概要
1999年にオバサンジョ元将軍が民政移管後の初代大統領に就任し、約16年間の軍事政権が終結。ナイジェリアはアフリカ最大の産油国(日量約200万バレル)であり最大の経済大国(2014年にGDPで南アフリカを抜く)となったが、石油収入の腐敗した配分が貧富の格差を拡大させている。ニジェール・デルタの環境破壊は深刻。
歴史的背景
独立以降、ナイジェリアは軍事クーデターの繰り返しに苦しんだ。

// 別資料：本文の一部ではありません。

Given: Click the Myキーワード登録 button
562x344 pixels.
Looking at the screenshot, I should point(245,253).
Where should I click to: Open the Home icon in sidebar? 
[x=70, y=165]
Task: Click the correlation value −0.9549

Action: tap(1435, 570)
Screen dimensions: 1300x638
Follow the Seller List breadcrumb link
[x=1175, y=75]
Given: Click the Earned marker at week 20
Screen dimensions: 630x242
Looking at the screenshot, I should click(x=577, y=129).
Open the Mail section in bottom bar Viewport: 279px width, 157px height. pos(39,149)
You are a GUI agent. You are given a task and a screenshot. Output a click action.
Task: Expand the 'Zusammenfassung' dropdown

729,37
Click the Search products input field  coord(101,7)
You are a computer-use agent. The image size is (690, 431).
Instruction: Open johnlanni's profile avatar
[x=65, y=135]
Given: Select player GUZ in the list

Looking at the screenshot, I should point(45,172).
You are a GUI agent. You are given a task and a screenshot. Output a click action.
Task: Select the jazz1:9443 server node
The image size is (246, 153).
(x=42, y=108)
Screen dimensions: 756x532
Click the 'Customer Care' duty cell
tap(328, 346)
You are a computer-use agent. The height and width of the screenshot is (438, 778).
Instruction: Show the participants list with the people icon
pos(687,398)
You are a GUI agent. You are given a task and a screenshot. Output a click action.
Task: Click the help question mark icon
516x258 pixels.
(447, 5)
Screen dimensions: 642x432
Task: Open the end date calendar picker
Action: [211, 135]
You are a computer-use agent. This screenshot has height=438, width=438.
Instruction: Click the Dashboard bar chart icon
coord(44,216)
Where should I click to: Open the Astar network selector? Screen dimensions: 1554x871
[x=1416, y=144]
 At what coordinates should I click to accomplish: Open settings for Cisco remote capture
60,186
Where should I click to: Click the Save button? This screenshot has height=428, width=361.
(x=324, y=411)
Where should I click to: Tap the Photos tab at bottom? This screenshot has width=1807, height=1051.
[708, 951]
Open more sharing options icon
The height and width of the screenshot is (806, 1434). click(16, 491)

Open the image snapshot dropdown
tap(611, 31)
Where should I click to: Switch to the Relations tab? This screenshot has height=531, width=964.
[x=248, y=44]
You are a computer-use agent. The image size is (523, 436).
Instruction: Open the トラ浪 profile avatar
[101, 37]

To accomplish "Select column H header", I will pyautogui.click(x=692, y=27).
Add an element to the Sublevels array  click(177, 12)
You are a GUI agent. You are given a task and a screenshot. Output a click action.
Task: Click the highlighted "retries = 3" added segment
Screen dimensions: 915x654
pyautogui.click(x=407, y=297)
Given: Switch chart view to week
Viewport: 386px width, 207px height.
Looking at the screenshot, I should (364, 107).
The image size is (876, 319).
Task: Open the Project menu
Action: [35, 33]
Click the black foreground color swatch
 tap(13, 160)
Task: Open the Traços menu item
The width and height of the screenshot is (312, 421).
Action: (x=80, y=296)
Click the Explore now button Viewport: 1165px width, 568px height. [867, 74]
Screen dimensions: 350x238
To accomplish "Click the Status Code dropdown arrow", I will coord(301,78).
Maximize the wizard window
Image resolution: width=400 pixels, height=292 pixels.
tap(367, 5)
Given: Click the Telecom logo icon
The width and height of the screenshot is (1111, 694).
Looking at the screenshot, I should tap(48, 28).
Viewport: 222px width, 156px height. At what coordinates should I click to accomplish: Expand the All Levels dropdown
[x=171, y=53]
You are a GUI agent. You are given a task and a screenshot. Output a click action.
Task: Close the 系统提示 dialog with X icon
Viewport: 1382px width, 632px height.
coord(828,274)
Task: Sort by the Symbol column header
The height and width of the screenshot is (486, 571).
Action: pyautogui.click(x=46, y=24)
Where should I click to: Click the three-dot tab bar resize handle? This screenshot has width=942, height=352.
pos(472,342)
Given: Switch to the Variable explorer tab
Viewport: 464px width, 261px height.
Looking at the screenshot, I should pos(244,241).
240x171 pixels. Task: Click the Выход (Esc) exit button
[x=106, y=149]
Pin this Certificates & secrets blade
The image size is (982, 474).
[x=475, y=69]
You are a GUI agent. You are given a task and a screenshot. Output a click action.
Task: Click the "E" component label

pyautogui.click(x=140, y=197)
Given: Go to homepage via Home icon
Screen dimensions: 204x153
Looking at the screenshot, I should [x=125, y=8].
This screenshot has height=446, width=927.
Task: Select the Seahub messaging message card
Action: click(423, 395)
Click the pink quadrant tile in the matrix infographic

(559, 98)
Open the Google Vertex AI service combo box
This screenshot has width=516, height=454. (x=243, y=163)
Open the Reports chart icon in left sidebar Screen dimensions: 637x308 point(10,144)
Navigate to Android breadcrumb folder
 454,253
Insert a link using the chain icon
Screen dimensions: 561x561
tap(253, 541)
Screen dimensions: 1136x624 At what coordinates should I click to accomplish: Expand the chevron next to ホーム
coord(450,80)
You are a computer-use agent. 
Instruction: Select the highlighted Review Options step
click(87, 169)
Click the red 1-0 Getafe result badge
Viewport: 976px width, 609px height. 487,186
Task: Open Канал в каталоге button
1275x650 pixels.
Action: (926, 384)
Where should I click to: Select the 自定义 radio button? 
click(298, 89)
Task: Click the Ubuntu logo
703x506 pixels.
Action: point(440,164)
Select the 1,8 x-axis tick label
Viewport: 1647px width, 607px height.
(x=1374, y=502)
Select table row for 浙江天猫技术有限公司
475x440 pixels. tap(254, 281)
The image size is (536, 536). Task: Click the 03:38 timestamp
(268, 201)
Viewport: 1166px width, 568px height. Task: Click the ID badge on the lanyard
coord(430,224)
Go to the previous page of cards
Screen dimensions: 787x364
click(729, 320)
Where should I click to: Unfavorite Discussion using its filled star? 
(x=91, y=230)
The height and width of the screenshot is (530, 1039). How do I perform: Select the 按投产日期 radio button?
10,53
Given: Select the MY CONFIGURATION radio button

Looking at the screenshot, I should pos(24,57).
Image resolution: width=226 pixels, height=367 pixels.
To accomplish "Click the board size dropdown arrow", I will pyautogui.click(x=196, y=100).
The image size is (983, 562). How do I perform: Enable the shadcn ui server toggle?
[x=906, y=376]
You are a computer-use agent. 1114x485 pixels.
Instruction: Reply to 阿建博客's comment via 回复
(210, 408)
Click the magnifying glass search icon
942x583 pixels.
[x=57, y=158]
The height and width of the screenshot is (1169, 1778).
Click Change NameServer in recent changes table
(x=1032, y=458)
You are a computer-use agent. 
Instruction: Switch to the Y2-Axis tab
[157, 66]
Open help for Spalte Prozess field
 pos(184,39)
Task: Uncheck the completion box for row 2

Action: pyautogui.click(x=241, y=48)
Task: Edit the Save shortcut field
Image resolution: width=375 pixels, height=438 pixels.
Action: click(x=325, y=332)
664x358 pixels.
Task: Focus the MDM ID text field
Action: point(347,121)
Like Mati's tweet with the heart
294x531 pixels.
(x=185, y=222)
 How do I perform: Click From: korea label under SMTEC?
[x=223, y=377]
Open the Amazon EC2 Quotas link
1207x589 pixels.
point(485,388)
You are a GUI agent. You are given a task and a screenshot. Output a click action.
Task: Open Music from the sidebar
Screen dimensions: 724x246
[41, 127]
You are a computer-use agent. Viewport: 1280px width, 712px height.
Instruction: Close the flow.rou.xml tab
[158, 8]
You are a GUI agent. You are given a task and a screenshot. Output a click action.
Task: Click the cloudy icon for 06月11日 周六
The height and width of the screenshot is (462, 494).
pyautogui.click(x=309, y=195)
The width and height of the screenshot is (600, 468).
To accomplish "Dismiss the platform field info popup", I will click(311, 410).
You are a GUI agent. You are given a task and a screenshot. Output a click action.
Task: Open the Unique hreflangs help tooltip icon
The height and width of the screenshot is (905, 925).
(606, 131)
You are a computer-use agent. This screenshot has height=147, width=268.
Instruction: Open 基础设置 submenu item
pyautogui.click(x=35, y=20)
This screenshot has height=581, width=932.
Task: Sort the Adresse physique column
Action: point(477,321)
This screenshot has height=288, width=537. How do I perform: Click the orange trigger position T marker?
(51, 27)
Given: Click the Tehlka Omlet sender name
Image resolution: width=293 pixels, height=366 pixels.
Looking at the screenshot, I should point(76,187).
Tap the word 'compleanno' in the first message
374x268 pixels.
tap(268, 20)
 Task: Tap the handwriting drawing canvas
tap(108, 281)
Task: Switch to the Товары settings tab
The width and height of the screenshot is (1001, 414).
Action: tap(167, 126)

アバチャ将軍の独裁(1993-98年)での人権侵害とケン・サロウィワの処刑(1995年)が国際的非難を招き、民政移管への圧力が高まった。
地形・地理的特徴
ナイジェリアはニジェール川デルタの石油産出地帯と、北部のサヘル地帯、南西部のラゴス大都市圏という多様な地理を持つ。石油はデルタ地帯の環境破壊をもたらし、オゴニ族の抗議運動(ケン・サロウィワ)の背景となった。
歴史的重要性
アフリカ最大の人口(約2億人)を持つナイジェリアの安定は大陸全体の安全保障に直結する。「資源の呪い」の典型例であり、豊富な石油資源が逆に腐敗、格差、環境破壊を助長している。ノリウッド(ナイジェリア映画産業)は世界第2位の映画生産量を誇る。